In this study, we used metabarcoding of feces to identify ASVs of arthropod prey in diets of adult males and females of the dot-tailed whiteface dragonfly Leucorrhinia intacta (Hagen, 1861). Adult dragonflies are highly effective and generally opportunistic predators employing various foraging strategies: ‘fliers’ which hunt during nearly continuous flight, ‘perchers’ which make short sallying flights from perches to capture prey, and ‘gleaners’ which hover over and capture prey from plant surfaces (Corbet, 1999; Kaunisto et al., 2017). Despite these largely opportunistic foraging stategies, there were reasons to expect adult sexes of L. intacta to differ in their diets. First, males require enough energy for either territory maintenance or mate searching as transients—both mating tactics are expressed by individual males in this species (Waltz & Wolf, 1988). In comparison, females should require lipid and protein for egg provisioning (Jiménez-Cortés, Serrano-Meneses & Córdoba-Aguilar, 2012). Furthermore, foraging male dragonflies might be ‘time minimizers’ that must visit or return to territories or search for potential mates. This is presumably after shorter foraging time intervals than required by females to acquire ample resources to provision and mature large clutches of eggs (‘energy maximizers’; cf. (Anholt, Marden & Jenkins, 1991)). In fact, this species shows different pre-reproductive periods spent foraging with males becoming sexually mature in eight days whereas females become sexually mature in 12 days (Deacon, 1975, cited in Corbet, 1999). Although males and females weigh about the same at emergence (∼24 mg on average), females gain much more mass (54 ± 2.2 mg) than do males (37.0 ± 2.5 mg) by sexual maturity (Anholt, Marden & Jenkins, 1991).
There are also reasons to expect limited sex differences in diet. Males and females have the same trophic morphology, catch prey in the same way by gleaning or in flight, they show considerable size overlap, and can be caught foraging in the same habitat, similar to the sexes of other dragonflies (Corbet, 1999). The sexes of this species also do not seem to differ noticeably in their ability to evade netting (M.R. Forbes, 1988–2018, Pers. Obs.) which, though we do not currently have data to support this specific conjecture, might mean they have similar flight agility in pursuing and capturing prey. Even if time minimization by males versus energy maximization by females is occurring, these differences could select for sex differences in food quantity rather than differences in food types or quality.
We specifically used metabarcoding data to determine the diet composition for individual dragonflies, approximated by recording the frequency with which ASVs of various prey species (or taxa) are represented in feces.

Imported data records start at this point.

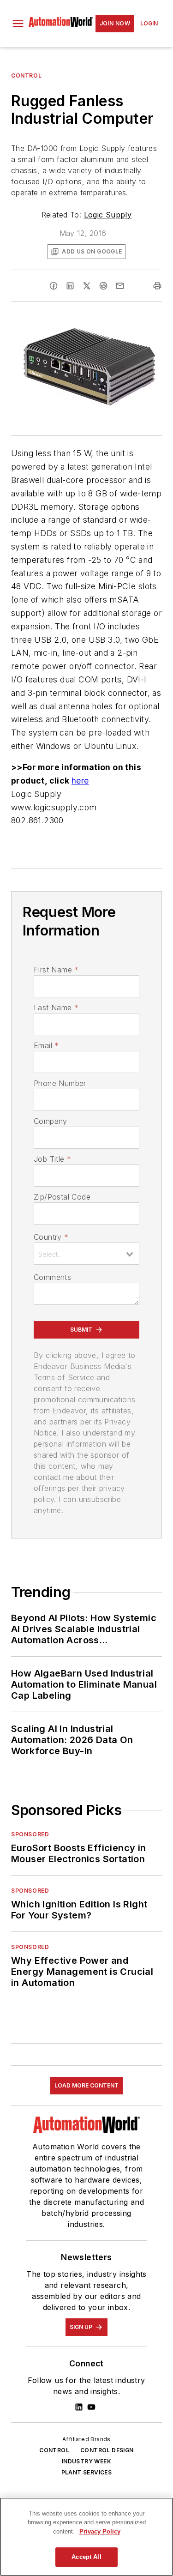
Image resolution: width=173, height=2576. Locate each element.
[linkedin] (70, 285)
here (80, 780)
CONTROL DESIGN (107, 2450)
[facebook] (53, 285)
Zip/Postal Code (62, 1196)
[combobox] (86, 1254)
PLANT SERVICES (86, 2472)
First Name (56, 969)
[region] (86, 2537)
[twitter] (86, 285)
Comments (52, 1277)
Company (50, 1121)
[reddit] (103, 285)
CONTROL (54, 2450)
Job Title (52, 1159)
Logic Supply (108, 214)
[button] (18, 23)
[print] (157, 285)
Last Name (56, 1007)
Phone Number (60, 1083)
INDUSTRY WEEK (86, 2461)
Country (51, 1237)
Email (46, 1045)
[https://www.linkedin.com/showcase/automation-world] (79, 2407)
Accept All (86, 2556)
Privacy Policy (99, 2531)
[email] (120, 285)
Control (26, 75)
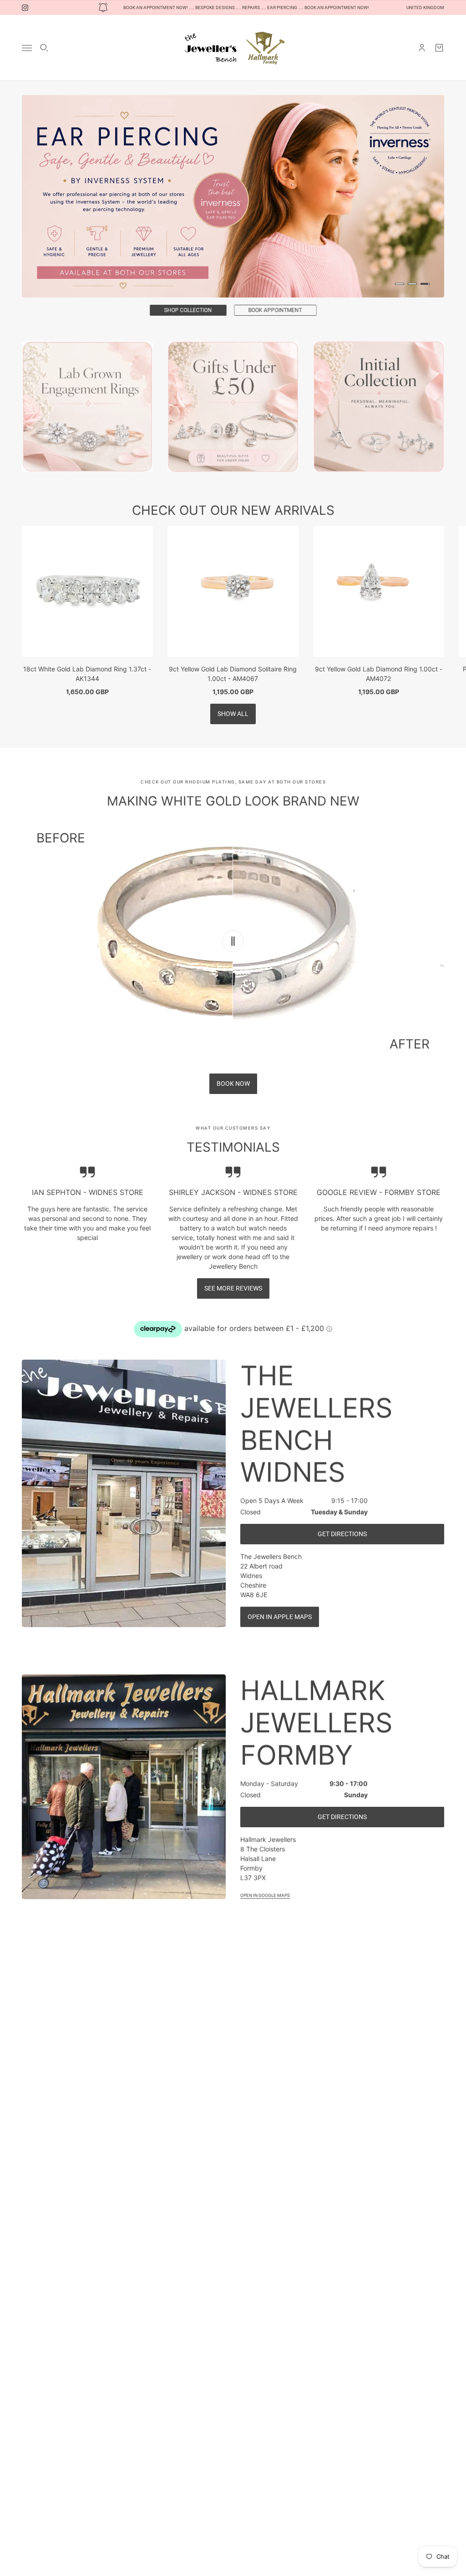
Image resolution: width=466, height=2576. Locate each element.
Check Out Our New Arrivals (233, 510)
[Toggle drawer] (27, 48)
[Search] (44, 48)
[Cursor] (233, 941)
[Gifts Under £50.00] (233, 406)
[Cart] (439, 48)
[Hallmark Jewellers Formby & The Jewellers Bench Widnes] (233, 48)
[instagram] (25, 8)
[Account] (422, 48)
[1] (399, 283)
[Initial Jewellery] (378, 406)
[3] (425, 283)
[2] (412, 283)
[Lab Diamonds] (87, 406)
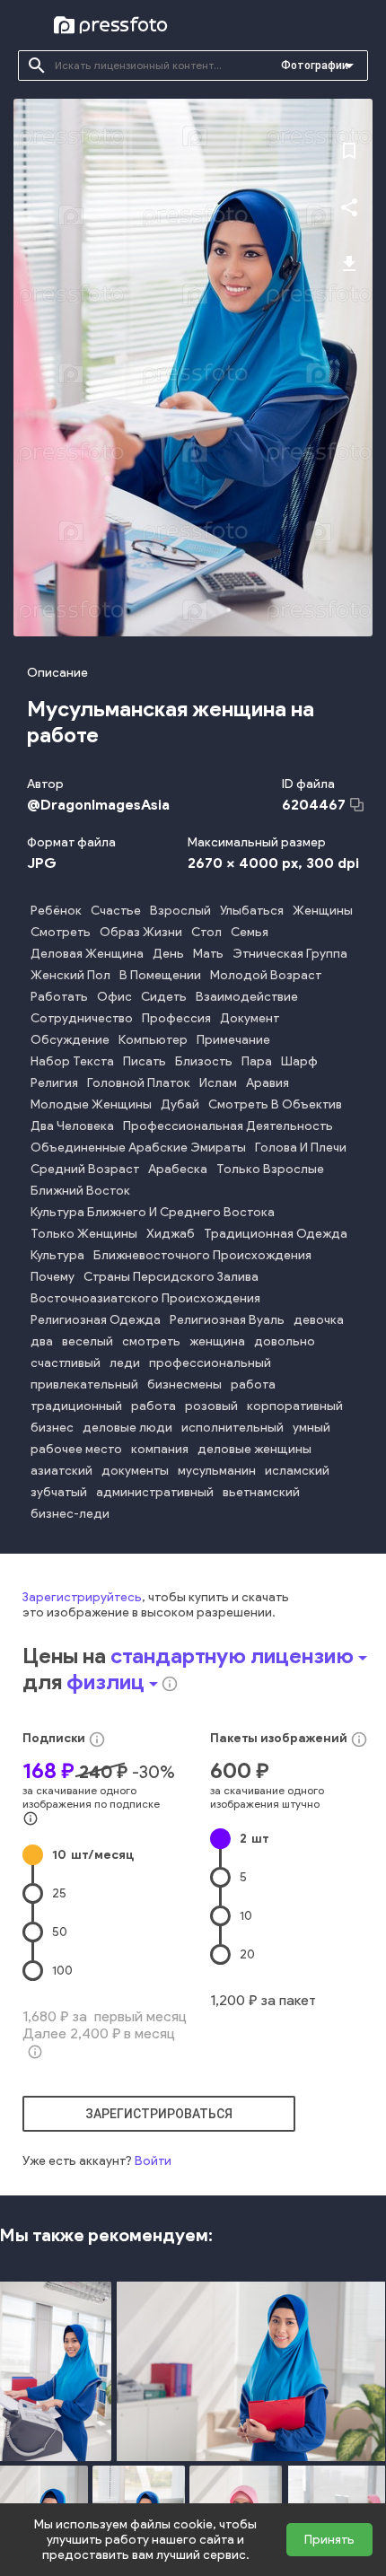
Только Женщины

As described later, we scored presence-absence of prey species, based on reaching a threshold number of ASV reads for any arthropod taxa recovered. We then assessed overlap in prey species use between the sexes alongside inter-individual variation in diet. In addition to characterizing diets on a prey species-by-prey species basis (i.e., comparing the frequencies of each prey taxa’s consumption between the sexes), we also considered the prey species richness of diets and the degree to which the adult sexes compare as generalist predators, feeding on the same assemblage of potential prey, by comparing diet richness accumulation curves. To assess inter-individual diet variation, we compared the average Bray–Curtis dissimilarities of diet composition for males and females. Our study thus considers multiple metrics for diet compositions to assess whether there is evidence of resource differentiation between the adult sexes of a dragonfly.
Materials & Methods
Sample collection and processing
We netted dragonflies in old fields and woods’ edges (in or near the East Field complex site under stewardship of the Queens University Biological Station), in Ontario, Canada within one kilometre of the coordinates 44°32′29″N, 76°22′17″W over five days in June (8th–12th), 2018. Feeding or roosting dragonflies were netted opportunistically most often individually with large butterfly nets to avoid injury (diameter of hoop > 0.3 m). Dragonflies were removed from nets and placed individually into numbered and clean glass vials. Glass vials were placed in a cool box while in the field. Dragonflies in vials were transported to the Queens University Biological Station where vials were briefly uncapped to let air into the vial. Dragonflies were housed for up to 24 h after which the vials were checked for feces and, if present, feces were processed as described below. Each dragonfly was frozen at −20 °C and later transported to Carleton University as part of a larger study (Kaunisto, Morrill & Forbes, 2018).
We were able to obtain fecal samples from 152 L. intacta individuals (103 females and 49 males; female L. intacta had a higher relative abundance at the study site; Kaunisto, Morrill & Forbes, 2018). Feces were collected from vials with sterilized tweezers. To untangle the diets of this focal species, we used established metabarcoding protocols for dragonflies and damselflies, building on earlier optimization (Aljanabi & Martinez, 1997; Kaunisto et al., 2017; Kaunisto et al., 2020). DNA extractions were carried out in Carleton University following our previous work (Kaunisto et al., 2017; Kaunisto et al., 2020). The DNA extracts were transported to the University of Turku, Finland. We also prepared a mock community containing DNA from six insects: Allocotocera pulchella and Coenosia mollicula (Diptera), Grypotes puncticollis (Auchenorrhyncha), Phygadeuon sp. (Hymenoptera), Crambus heringiellus and Apamea remissa (Lepidoptera). The mock community was included in the analysis and processed exactly the same way as any other sample (see Article S1 for details on the mock community preparation).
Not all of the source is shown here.